Additional Information:
The proposed project would be constructed within the Northeastern Mojave Recovery Unit for the desert tortoise. This population is genetically the most distinctive unit of the desert tortoise in the Mojave Desert. The Ivanpah Valley is considered excellent quality tortoise habitat. The project, combined with future proposed projects, would also significantly affect a genetically distinct subpopulation of desert tortoise that occurs in the Ivanpah Valley.
Given the project’s location on a large portion of the Ivanpah Valley, and that the project site supports 10 special-status plant species, it is reasonable to conclude that a substantial portion of the suitable habitat for some of these plants would be affected by construction of the project, increasing the threat of local extirpation of the Ivanpah Valley portion of these species’ ranges.
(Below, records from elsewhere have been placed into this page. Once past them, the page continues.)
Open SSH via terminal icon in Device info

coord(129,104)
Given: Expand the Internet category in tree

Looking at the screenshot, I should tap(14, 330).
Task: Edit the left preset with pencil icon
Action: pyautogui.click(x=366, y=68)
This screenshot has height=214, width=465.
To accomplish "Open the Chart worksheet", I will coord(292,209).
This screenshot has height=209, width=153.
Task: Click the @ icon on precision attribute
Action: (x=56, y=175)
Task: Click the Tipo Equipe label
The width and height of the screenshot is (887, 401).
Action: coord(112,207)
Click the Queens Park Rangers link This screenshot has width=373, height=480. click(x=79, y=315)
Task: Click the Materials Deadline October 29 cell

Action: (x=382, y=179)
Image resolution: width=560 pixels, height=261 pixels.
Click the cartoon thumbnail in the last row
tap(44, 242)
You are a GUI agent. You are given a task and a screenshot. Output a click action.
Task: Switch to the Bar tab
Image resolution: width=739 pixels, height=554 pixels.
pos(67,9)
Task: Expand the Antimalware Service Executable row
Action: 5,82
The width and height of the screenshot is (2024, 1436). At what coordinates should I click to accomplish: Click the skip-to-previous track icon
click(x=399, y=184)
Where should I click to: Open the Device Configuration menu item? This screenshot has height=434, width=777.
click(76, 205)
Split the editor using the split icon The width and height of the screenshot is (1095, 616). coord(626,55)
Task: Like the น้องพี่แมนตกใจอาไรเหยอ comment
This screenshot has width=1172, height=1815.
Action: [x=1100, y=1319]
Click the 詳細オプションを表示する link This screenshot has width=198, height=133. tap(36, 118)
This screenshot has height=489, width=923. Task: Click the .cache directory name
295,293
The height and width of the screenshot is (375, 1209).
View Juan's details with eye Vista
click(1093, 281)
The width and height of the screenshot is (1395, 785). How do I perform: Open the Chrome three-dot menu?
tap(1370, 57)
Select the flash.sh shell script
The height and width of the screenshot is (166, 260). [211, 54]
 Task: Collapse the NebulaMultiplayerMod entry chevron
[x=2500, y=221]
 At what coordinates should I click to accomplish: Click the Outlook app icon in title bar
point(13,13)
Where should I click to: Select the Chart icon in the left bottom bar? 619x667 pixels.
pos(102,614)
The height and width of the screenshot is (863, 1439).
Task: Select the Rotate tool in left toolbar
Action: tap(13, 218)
It’s good to see that some direct action is being taken. Good luck! Hopefully this will result in some kind of public uproar which will make them take more time to approve the project, at minimum.
Wish I could be there! Hope you get some coverage.
*clenched-tentacle salute*
Great write-up, I learned quite a bit from this relative to the potential destruction of a unique ecosystem. Good luck, this will take a lot of tenacity and patience. I’ve been in these fights before and it will come down to who has the last person standing, barring an unfair referee.